As should be clear now, that the practical research design represents a compromise prompted by a number of practical considerations that are related to the actual conduct of social research. As E. A. Schuman puts it thus, “Research design is not a highly specific plan to be followed without deviations but rather a series of guide-posts to keep one headed in the right direction.”
Research designs differ depending on the research purpose just as the plan of a building would depended upon the purpose for which it is intended to be used.
The research purpose may be grouped broadly under the following four broad categories:
(a) To gain familiarity with the phenomenon or to achieve new insights into it, often in order to formulate more precise research problem or to develop hypotheses. Studies having this type of a purpose are known generally as Exploratory or Formulative studies.
(b) To portray accurately the characteristics of a particular situation or group or individual (with or without specific initial hypotheses about the nature of these characteristics). Studies characterised by such aims are known as Descriptive studies.

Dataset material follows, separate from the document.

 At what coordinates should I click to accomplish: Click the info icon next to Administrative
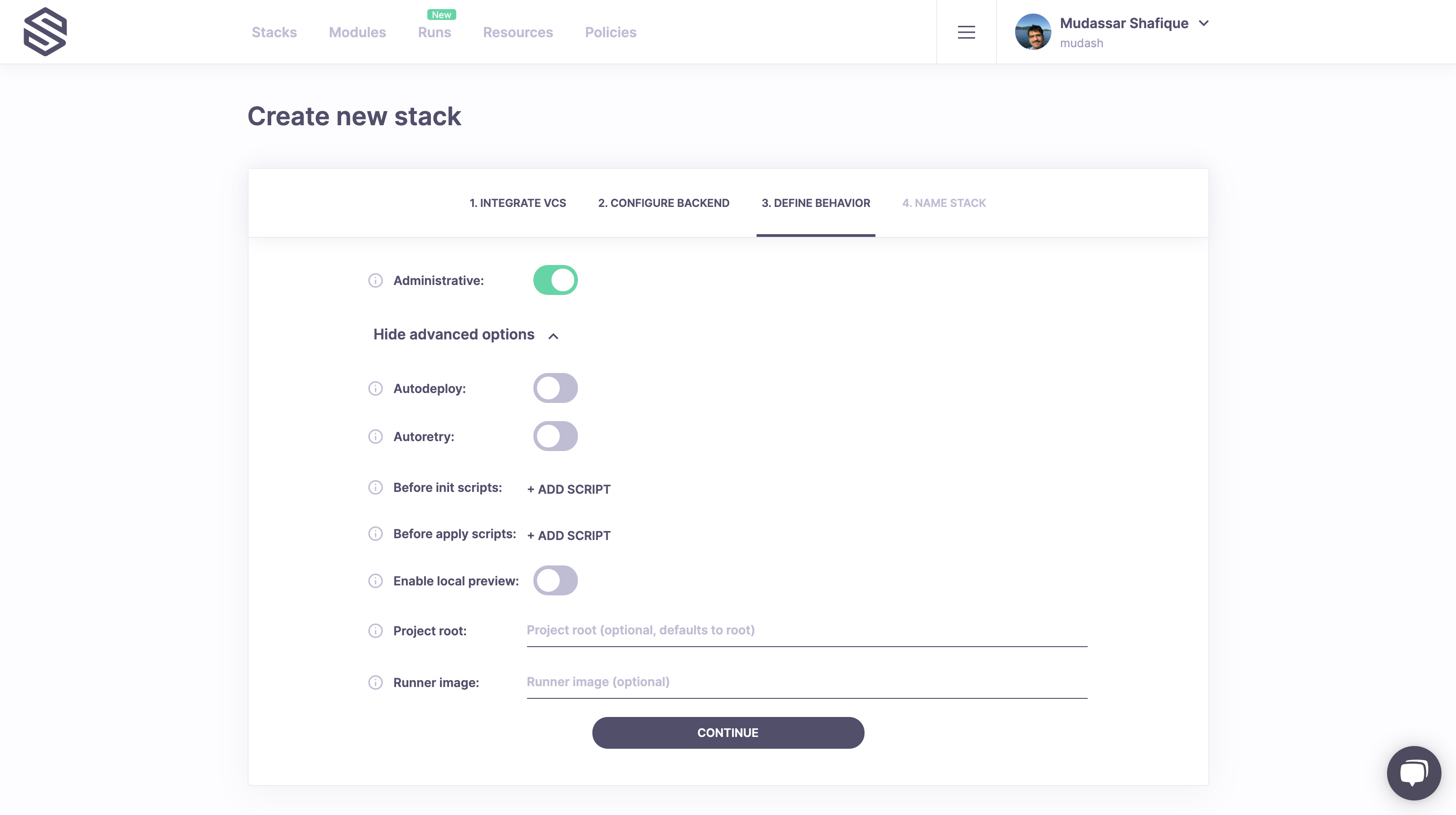[376, 280]
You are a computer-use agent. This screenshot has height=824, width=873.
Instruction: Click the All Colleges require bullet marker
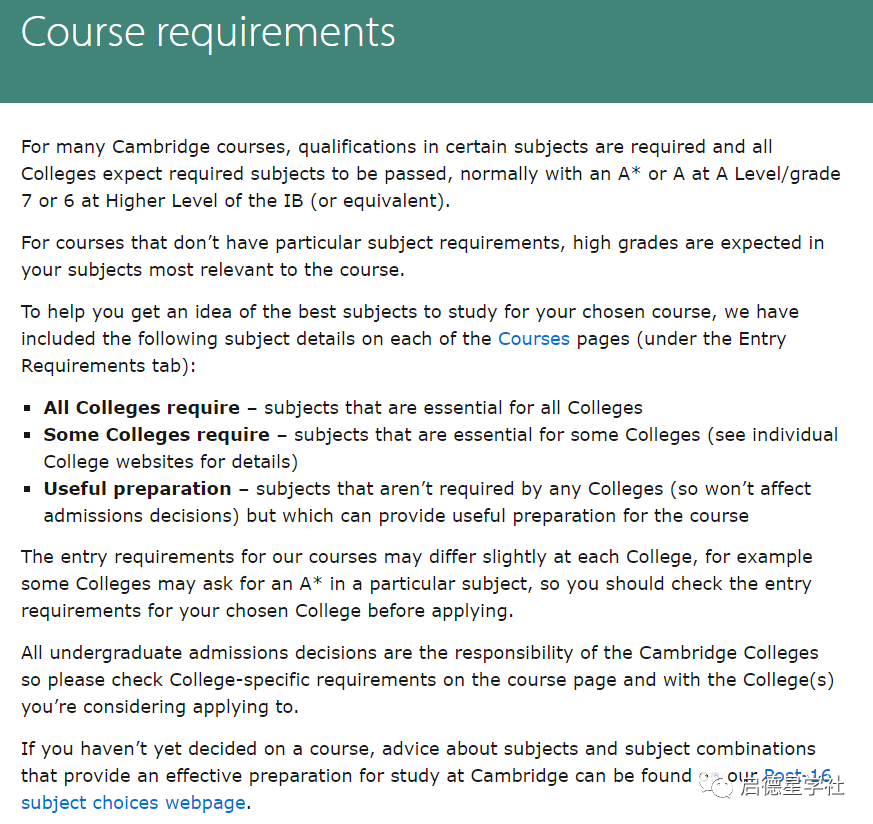[x=27, y=408]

(c) To determine the frequency with which something occurs or with which it is associated with something else (usually but not necessarily, with a specific initial hypothesis). Studies having this type of purpose are known as Diagnostic studies.

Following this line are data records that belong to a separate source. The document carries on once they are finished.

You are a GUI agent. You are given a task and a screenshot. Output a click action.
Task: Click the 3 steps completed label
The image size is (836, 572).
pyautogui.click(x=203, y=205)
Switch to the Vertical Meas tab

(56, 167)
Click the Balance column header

(d) To test a hypothesis suggesting a causal relationship between variables. Studies characterised by this purpose are called, Experimental studies.
It must be remembered that a fixed typology of the studies suggested above is inevitably arbitrary in as much as the different types of studies are not absolutely separable from one another and therefore, for purpose of classification, the ‘major intent’ of each becomes the basis for assigning them to different categories.
In this connection it needs to be recognized that the development of knowledge rarely progresses in a direct step-wise manner. Each step forward in the resolution of a problematic situation is, at the same time, a step in the direction of posing new questions and of reformulating older ones. As Max Weber has said: “Every scientific fulfillment raises new questions it asks to be surpassed and outdated.”
In the formulative or exploratory studies the premium is on discovery of ideas and insights. Therefore, the research design corresponding to such studies must have enough flexibility to permit consideration of different aspects of a phenomenon.
In the descriptive and diagnostic studies, the major concern is with accuracy. Hence, the research design for such studies must be such that the bias will be minimized and the reliability of the evidence collected maximized. These two studies, namely, descriptive and diagnostic, though somewhat different in their aims, present similar requirements with respect to the research design.
Studies which aim at testing causal hypotheses, i.e., the experimental studies, require procedures that will not only minimize bias and increase reliability but also permit inference about causality. Experiments are particularly suited to this end.
In practice, however, these different types of studies or researches are not always sharply separable. Any given research may have in it elements of two or more types of the functions. In a single study, however, the primary emphasis is usually on only one of these functions and the study can be thought of as falling into the category corresponding to the major function aimed at.